Saved entries:

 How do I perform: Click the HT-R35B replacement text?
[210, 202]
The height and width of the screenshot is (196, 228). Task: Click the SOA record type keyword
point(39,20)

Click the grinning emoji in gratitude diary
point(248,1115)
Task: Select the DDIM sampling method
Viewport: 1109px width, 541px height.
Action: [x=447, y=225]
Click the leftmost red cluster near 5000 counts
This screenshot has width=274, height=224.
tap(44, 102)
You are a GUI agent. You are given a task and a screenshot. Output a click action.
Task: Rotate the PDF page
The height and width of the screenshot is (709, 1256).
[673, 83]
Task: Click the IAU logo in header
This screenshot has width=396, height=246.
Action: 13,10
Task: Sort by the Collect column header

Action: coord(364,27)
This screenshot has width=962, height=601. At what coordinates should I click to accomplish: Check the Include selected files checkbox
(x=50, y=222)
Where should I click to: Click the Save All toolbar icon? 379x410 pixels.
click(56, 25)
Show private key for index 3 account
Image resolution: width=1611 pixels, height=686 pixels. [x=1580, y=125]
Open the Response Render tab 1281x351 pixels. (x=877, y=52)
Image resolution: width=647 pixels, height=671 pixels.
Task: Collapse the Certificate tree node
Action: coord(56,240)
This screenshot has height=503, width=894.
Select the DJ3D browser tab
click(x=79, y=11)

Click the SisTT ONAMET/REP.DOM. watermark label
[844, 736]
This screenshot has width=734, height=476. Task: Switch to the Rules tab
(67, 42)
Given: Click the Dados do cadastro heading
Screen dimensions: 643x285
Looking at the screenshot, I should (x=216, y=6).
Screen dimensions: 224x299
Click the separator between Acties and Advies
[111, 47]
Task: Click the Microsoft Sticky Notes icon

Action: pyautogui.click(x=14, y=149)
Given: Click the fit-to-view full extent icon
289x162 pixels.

### How to complete this task
Only the lines from the line with "Task: Sort by the Collect column header" to the final line of the entries are to be returned, each exactly as written, both ends included.

### Solution below
Task: Sort by the Collect column header

Action: coord(364,27)
This screenshot has width=962, height=601. At what coordinates should I click to accomplish: Check the Include selected files checkbox
(x=50, y=222)
Where should I click to: Click the Save All toolbar icon? 379x410 pixels.
click(56, 25)
Show private key for index 3 account
Image resolution: width=1611 pixels, height=686 pixels. [x=1580, y=125]
Open the Response Render tab 1281x351 pixels. (x=877, y=52)
Image resolution: width=647 pixels, height=671 pixels.
Task: Collapse the Certificate tree node
Action: coord(56,240)
This screenshot has height=503, width=894.
Select the DJ3D browser tab
click(x=79, y=11)

Click the SisTT ONAMET/REP.DOM. watermark label
[844, 736]
This screenshot has width=734, height=476. Task: Switch to the Rules tab
(67, 42)
Given: Click the Dados do cadastro heading
Screen dimensions: 643x285
Looking at the screenshot, I should (x=216, y=6).
Screen dimensions: 224x299
Click the separator between Acties and Advies
[111, 47]
Task: Click the Microsoft Sticky Notes icon

Action: pyautogui.click(x=14, y=149)
Given: Click the fit-to-view full extent icon
289x162 pixels.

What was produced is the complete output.